Trecho fornecido:
- - - -

Tecnologias de VR/AR ferramentalizaram a nossa identidade virtual e podemos criar diferentes versões de nós mesmos para nos apresentarmos no trabalho, na festa, no shopping e etc. Assim como no desfile, sem muitas novidades, mas com uma versão editada para cada momento: algumas mais comerciais, outras um pouco mais conceituais, mas que, ainda assim, “vendem bem”.
É importante perceber que, mesmo não usando sempre tecnologias propositivas para isto, criamos muitas versões de nós mesmos e nos colocamos na obrigação de estarmos em muitos lugares ao mesmo tempo, comentando, trabalhando e produzindo no nosso Keynote, nos nossos e-mails, no TikTok, no Instagram, no Twitter, nos grupos de Whatsapp. Não só as tecnologias de realidade aumentada nos reproduzem, mas também nós nos reproduzimos. Porém, ainda assim, continuamos humanos. Ou, com sentimentos humanos.
Marcas criam avatares e clones (muitas vezes antiquados) para apresentar um personagem-quase-perfeito que representa a marca, sua atmosfera e sua ambiência para vender looks sobre o fenótipo da tão estereotipada "consumidora" em um plano 3D, sem conflitos e sem defeitos. Porém, ainda assim, criada e pensada por humanos.
Os NFTs, ao trazer um produto real para o virtual, possibilitando que itens de luxo sejam utilizados no ambiente digital, também se adapta à lógica de clones, garantindo mais possibilidades ao produto físico. Um texto de Alex Jenkins, diretor editorial da Contagious, para a edição 67 da Contagious Magazine, fala justamente sobre o valor intangível e irracional destes token e das criptomoedas.
Mas — na minha visão — o que o desfile da Balenciaga reforça em nossos pensamentos (e, por isso, é bastante significativo) é que somos moeda viva de um sistema que nos fez estar sempre consumindo e seduzindo — através de produtos, posts e opiniões que não param de crescer e precisam de muitos de nós para isso.
Quantos “de um só” a gente vê no Instagram comentando sobre tudo, postando sobre muito e seduzindo em forma de clone de um personagem “sem defeitos”, que consegue zerar o seu feed diariamente? Ou o quanto vemos de personagens perfeitos que produzem e ressignificam tudo ao seu redor, em looks já conhecidos, mas disfarçados de “new collection”?
Quantos “eus” são necessários para performar nesse mundo virtual onde quem mais aparece, mais acontece? ( E quanto do meu eu aguenta isso?)
O que torna tudo ainda mais perigoso é o quanto marcas e pessoas buscam nessas “figuras clonadas” uma tentativa de integração completa com uma totalidade social que vem entrando em desintegração (acelerada pela Covid-19 em 2021). O quanto desses clones é mais repetição do que evolução?

- - - -

Registros do conjunto de dados
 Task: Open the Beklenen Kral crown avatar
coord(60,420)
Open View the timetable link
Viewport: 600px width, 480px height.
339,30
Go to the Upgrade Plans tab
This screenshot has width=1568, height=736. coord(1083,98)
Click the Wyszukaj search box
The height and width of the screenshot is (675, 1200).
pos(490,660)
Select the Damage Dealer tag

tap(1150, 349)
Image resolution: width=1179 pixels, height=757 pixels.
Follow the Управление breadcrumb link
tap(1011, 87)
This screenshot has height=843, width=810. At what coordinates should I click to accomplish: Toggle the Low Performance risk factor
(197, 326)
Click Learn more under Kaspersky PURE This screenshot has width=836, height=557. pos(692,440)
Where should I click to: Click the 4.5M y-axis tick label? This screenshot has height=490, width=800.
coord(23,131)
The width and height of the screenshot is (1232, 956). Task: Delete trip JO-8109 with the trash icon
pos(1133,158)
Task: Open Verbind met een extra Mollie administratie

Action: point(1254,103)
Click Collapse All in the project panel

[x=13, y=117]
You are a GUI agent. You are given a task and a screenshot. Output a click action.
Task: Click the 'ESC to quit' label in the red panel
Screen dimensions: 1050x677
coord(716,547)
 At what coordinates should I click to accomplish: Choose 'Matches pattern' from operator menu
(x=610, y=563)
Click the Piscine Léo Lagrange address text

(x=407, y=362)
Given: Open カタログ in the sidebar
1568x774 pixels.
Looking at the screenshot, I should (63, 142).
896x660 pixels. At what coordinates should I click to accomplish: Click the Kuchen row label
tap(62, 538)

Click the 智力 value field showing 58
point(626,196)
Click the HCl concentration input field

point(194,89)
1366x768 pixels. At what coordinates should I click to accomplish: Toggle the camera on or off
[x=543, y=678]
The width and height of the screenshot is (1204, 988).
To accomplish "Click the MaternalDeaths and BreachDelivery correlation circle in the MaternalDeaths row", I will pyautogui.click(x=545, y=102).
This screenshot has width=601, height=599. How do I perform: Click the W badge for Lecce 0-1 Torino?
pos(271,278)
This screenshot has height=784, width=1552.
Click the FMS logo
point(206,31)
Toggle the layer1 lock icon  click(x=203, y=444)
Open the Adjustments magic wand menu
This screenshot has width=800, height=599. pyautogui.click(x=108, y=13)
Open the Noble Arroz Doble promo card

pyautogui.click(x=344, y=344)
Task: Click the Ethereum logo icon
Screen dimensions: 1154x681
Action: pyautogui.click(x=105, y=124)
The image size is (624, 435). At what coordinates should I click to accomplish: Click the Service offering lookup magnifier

- - - -

Copie do texto sobre identidades virtuais o trecho entre "Marcas criam avatares" e "e das criptomoedas.", inclusive. Os registros não são necessários para esta tarefa.

Marcas criam avatares e clones (muitas vezes antiquados) para apresentar um personagem-quase-perfeito que representa a marca, sua atmosfera e sua ambiência para vender looks sobre o fenótipo da tão estereotipada "consumidora" em um plano 3D, sem conflitos e sem defeitos. Porém, ainda assim, criada e pensada por humanos.
Os NFTs, ao trazer um produto real para o virtual, possibilitando que itens de luxo sejam utilizados no ambiente digital, também se adapta à lógica de clones, garantindo mais possibilidades ao produto físico. Um texto de Alex Jenkins, diretor editorial da Contagious, para a edição 67 da Contagious Magazine, fala justamente sobre o valor intangível e irracional destes token e das criptomoedas.